PAGE EXTRACT:
______________________________
Backup and restore Kmail from Mandrake 9.2 to SuSE 9.3

Now I've been using GNU/Linux for several years now but I am no expert and still pretty much a newbie, so I though this would be useful to someone who tried something similar.

Background of the story is that after using Mandrake 9.2 for over a year or so I wanted to switch to SuSE 9.3, but since I am not the only user I had to backup all the data for every user and one of it was all the emails in Kmail. Thing is Kmail doesn't provide a feature to backup or export all the emails but only for the address book (address book can be exported as CSV file and later imported just as easy).

I've been Googling around and the best I could find out was to backup the whole Kmail - Mail directory including sub directories and restore it later after the installation was done. Simple enough I though since in Mandrake 9.2 all the email a user has are stored in :

/home/user/mail/

So I packed everything into mail.tar.gz done.

Next I installed SuSE 9.3 and after all configuration was done, I started to restore all the data for each user. After configuring Kmail for the 1st user I thought all I need is to restore the emails to /home/user/mail/ and the job is done but no the directory was not there.

Now I don't know if the directory structure is different because of the distro or because of the different Kmail version (in Mandrake 9.2 it was an older one). Anyway turns out that the mail is stored in :

/home/user/.kde/share/apps/kmail/mail/

... ... hidden directory that of course doesn't show in GUI file manager

So what to do

First of all the directories that I needed to restore were inbox and sent-mail, nothing else. So I created a temporary folder in home directory naming it transfer and then using konqueror file manager restored only files in /home/user/mail/inbox/cur/ directory.
______________________________
RAW DATA:
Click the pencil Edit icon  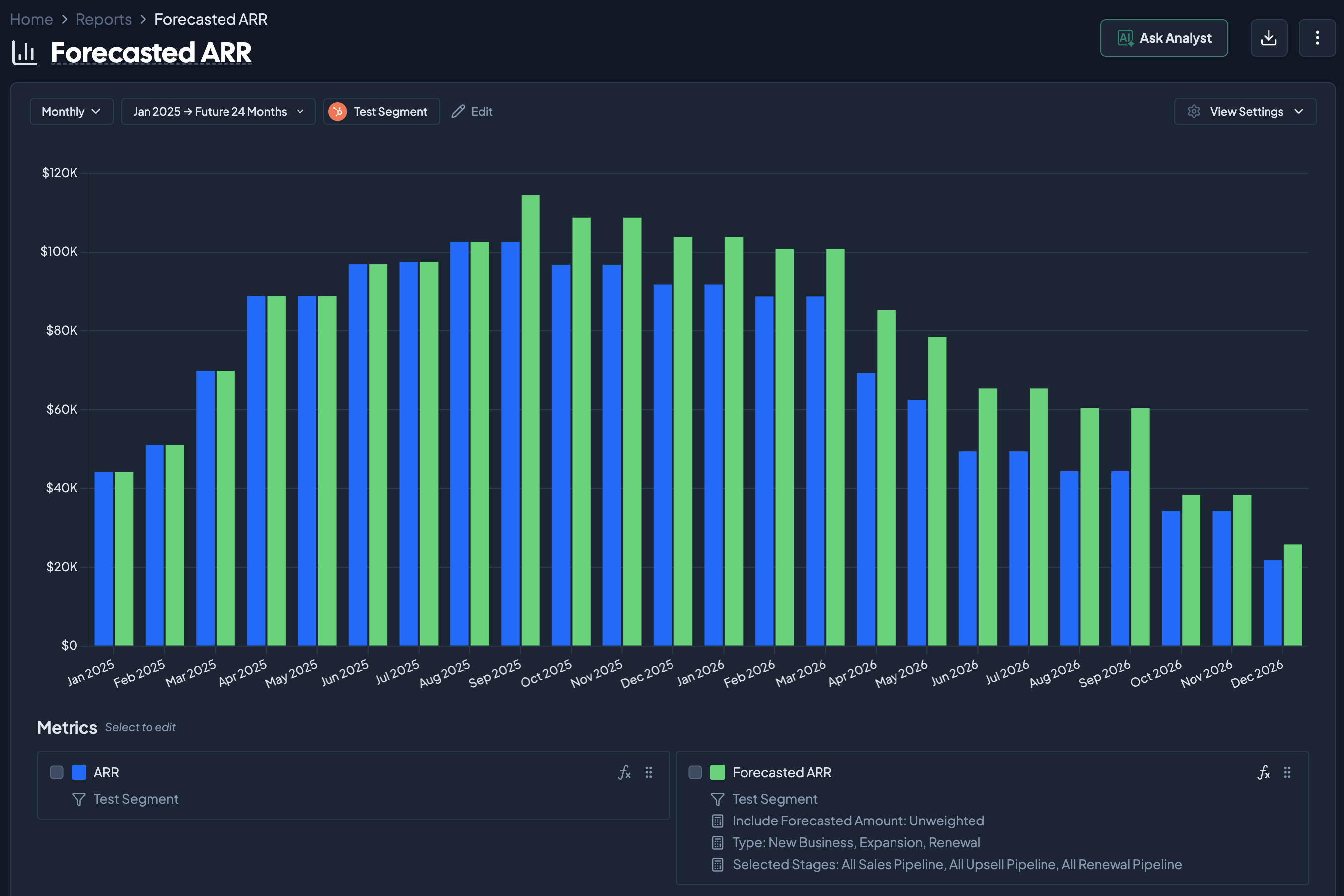pos(458,111)
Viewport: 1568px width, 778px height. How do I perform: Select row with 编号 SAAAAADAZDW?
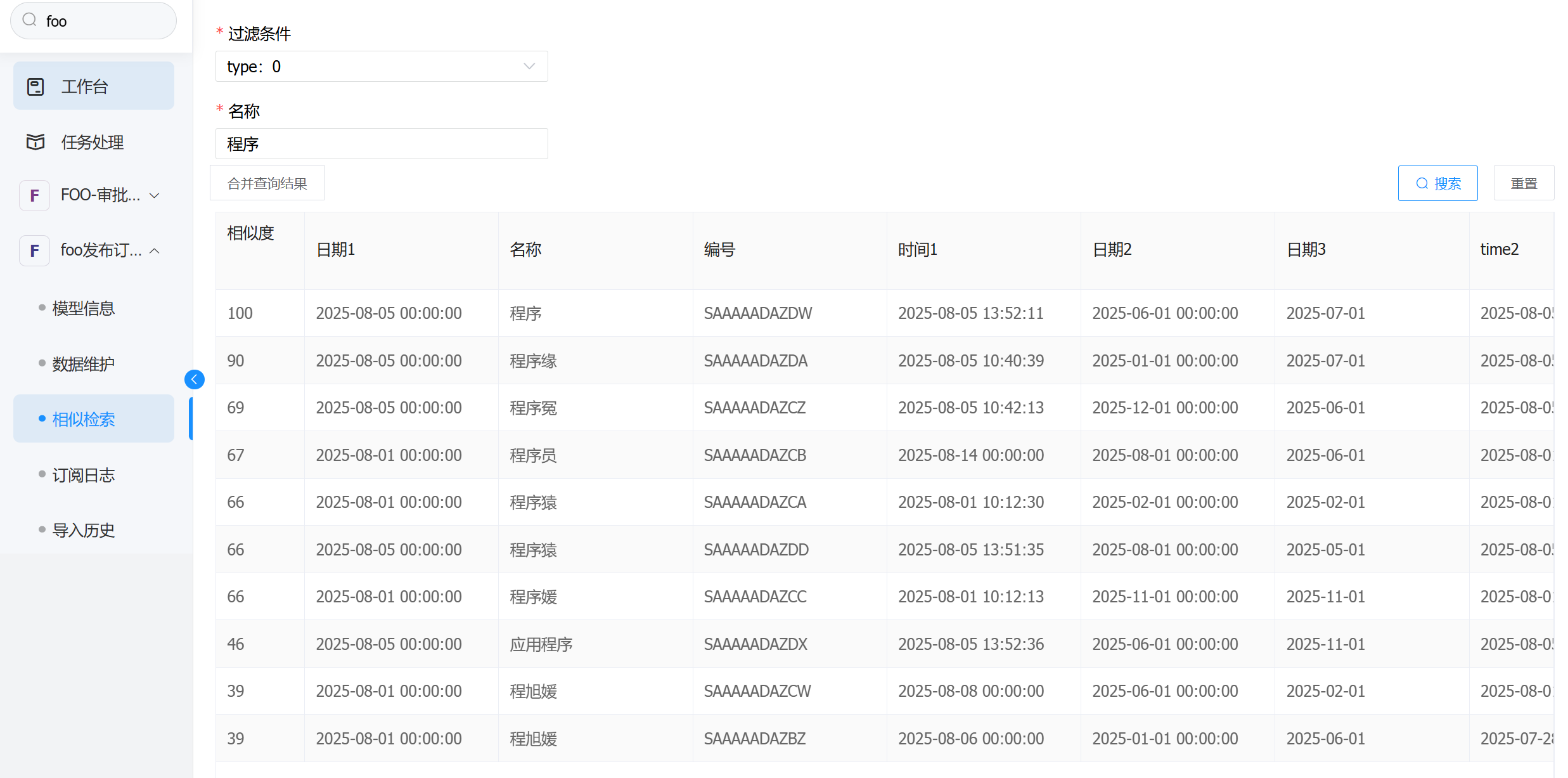757,313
______________________________
PROBLEM: Reproduce verbatim the passage of the Kmail backup text from "Background of the" up to and including "into mail.tar.gz done.".

SOLUTION:
Background of the story is that after using Mandrake 9.2 for over a year or so I wanted to switch to SuSE 9.3, but since I am not the only user I had to backup all the data for every user and one of it was all the emails in Kmail. Thing is Kmail doesn't provide a feature to backup or export all the emails but only for the address book (address book can be exported as CSV file and later imported just as easy).

I've been Googling around and the best I could find out was to backup the whole Kmail - Mail directory including sub directories and restore it later after the installation was done. Simple enough I though since in Mandrake 9.2 all the email a user has are stored in :

/home/user/mail/

So I packed everything into mail.tar.gz done.